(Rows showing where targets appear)
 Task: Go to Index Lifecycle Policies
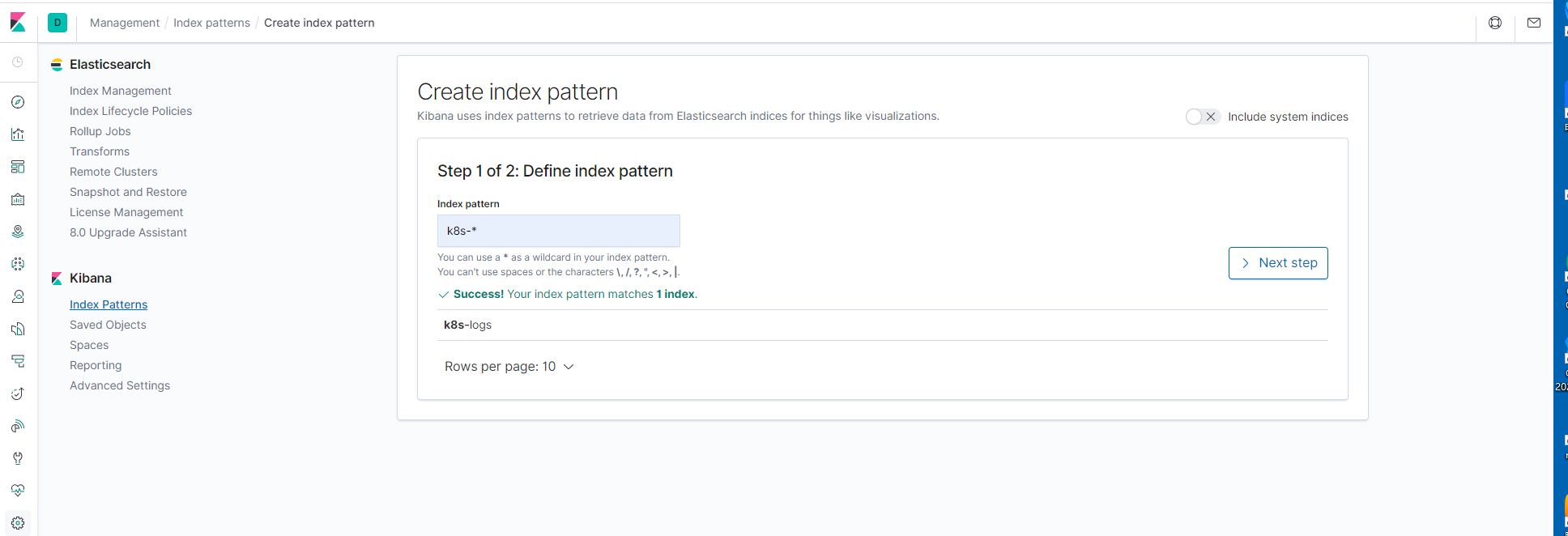130,111
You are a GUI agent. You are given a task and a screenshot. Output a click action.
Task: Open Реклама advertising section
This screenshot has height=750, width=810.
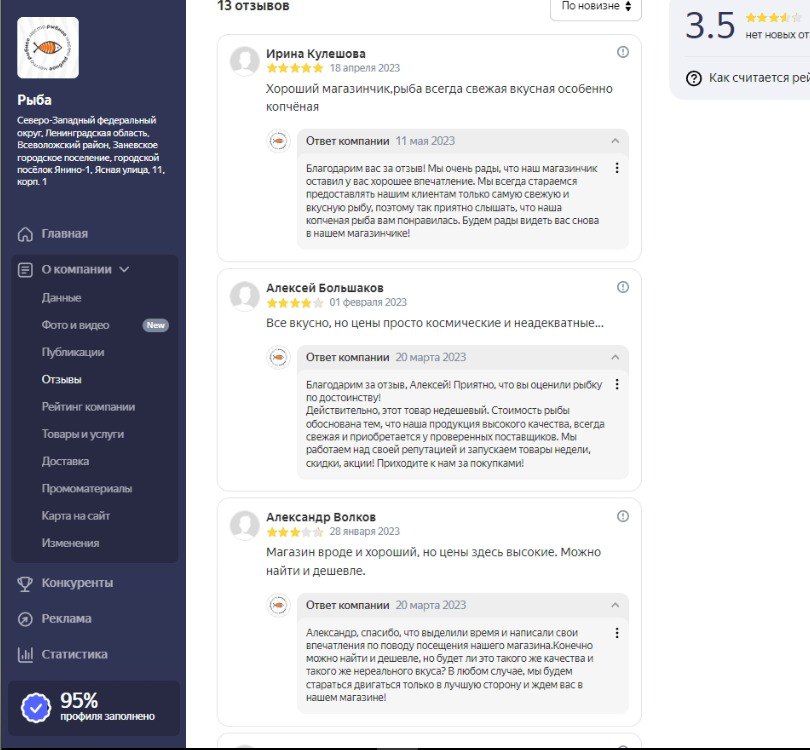66,619
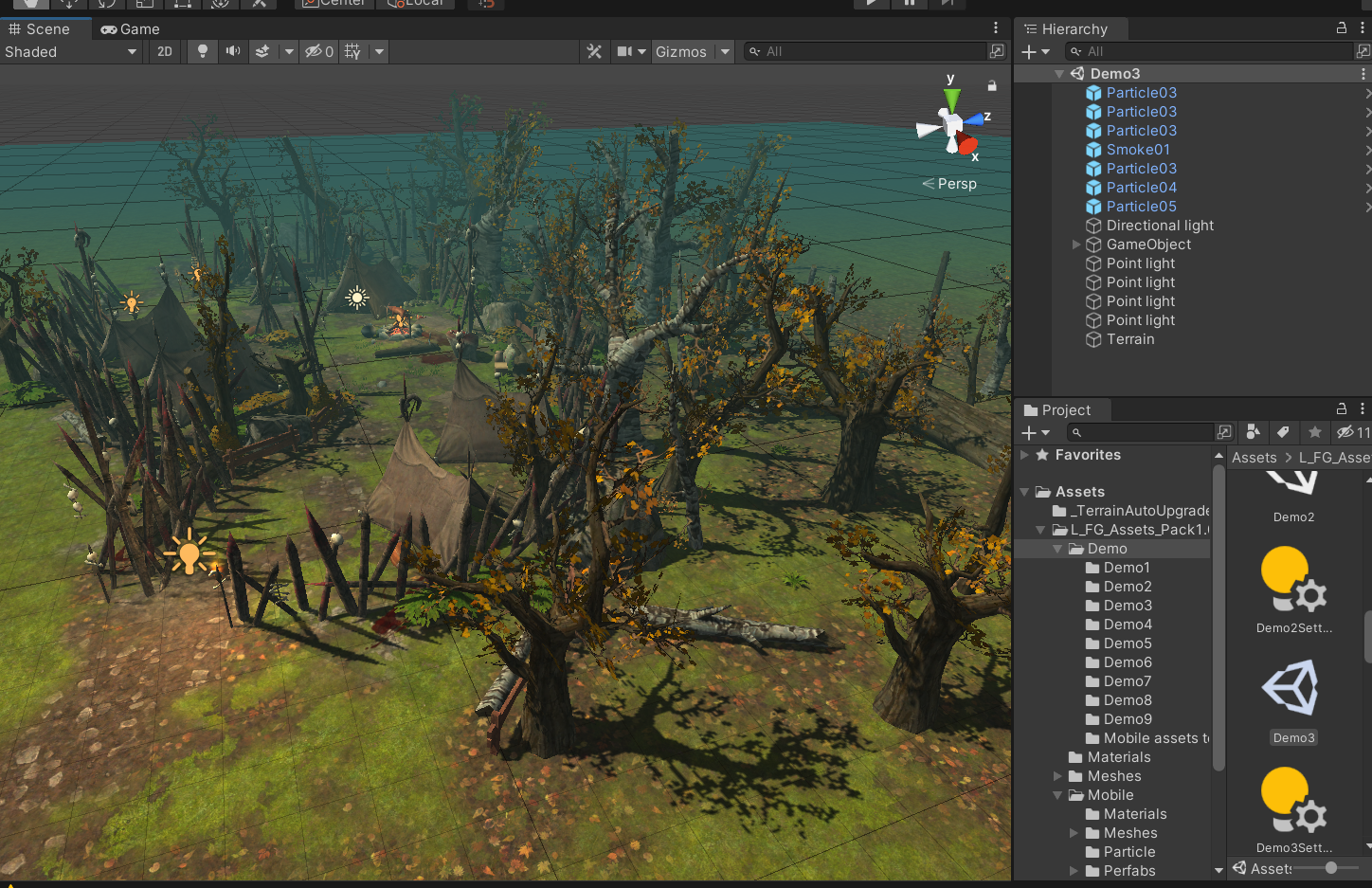Toggle scene lighting bulb icon

(202, 51)
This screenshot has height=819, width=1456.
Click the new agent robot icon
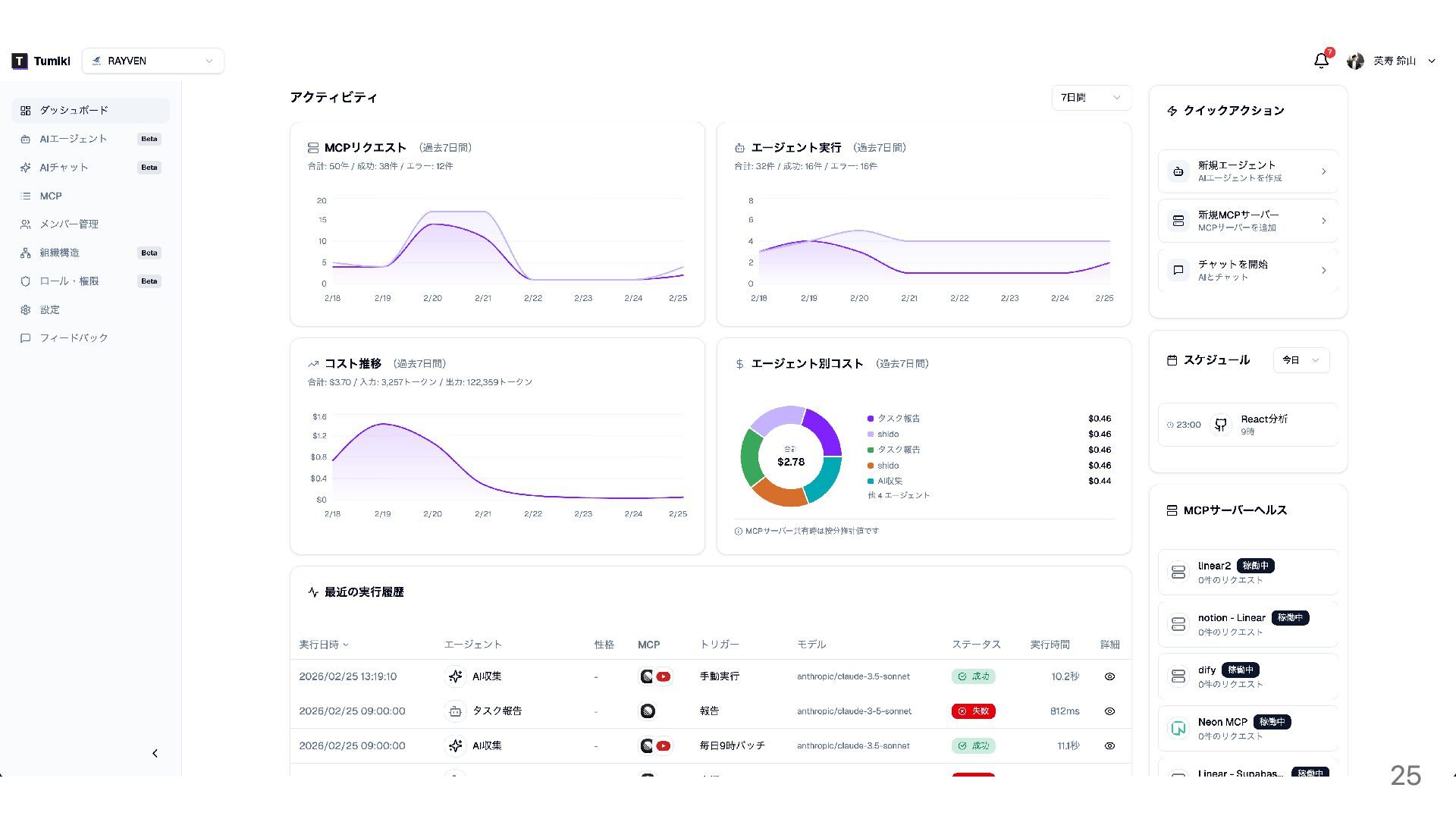[1178, 171]
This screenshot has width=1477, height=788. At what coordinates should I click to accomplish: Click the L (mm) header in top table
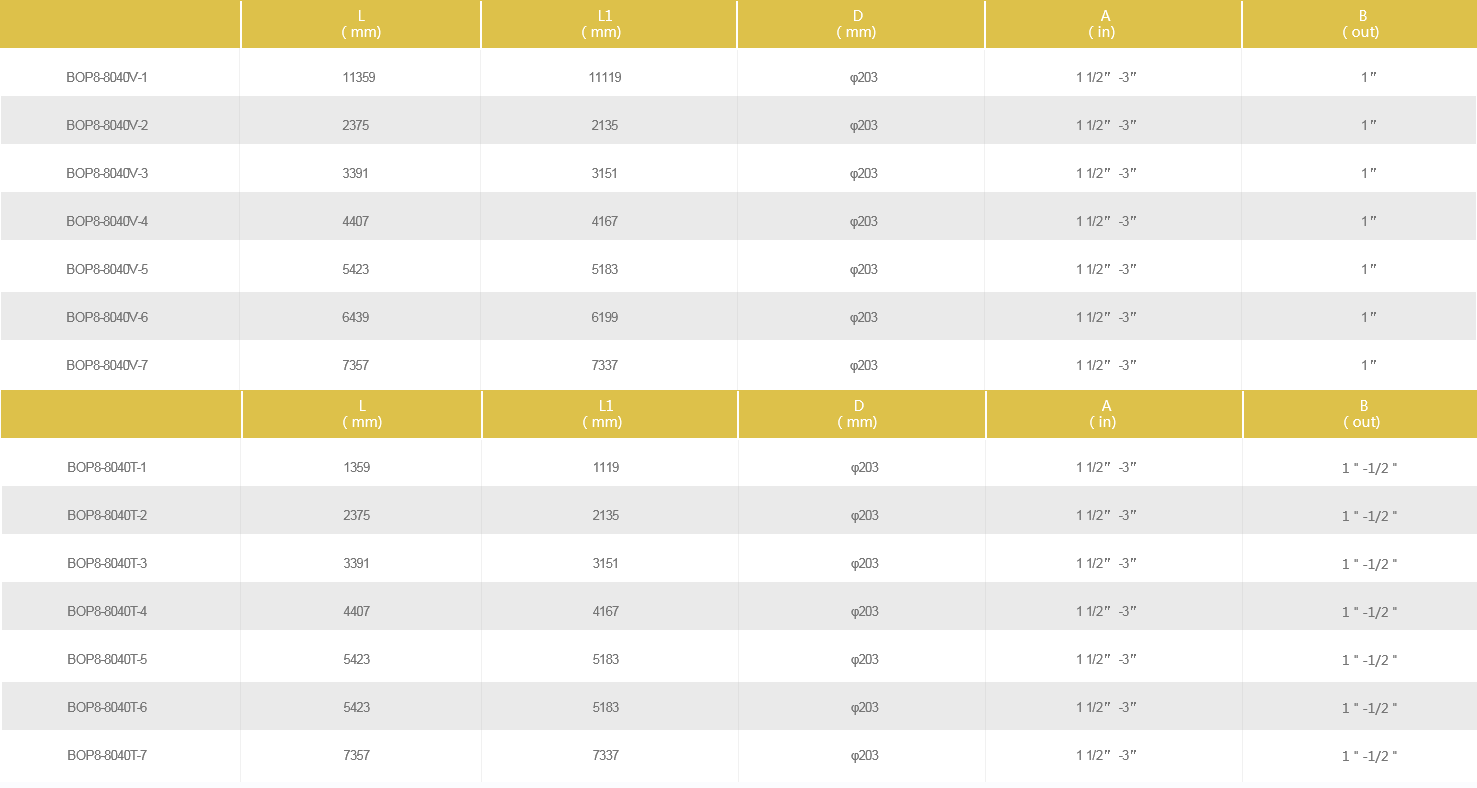tap(361, 24)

* [Problem to work on] Locate every line in the records that contains the string "width", and copy those lines in full. Treat case as significant.

* [Result of this task]
This screenshot has height=750, width=810.
This screenshot has height=819, width=1456.
This screenshot has width=1477, height=788. At what coordinates should I click to accomplish: Click the L (mm) header in top table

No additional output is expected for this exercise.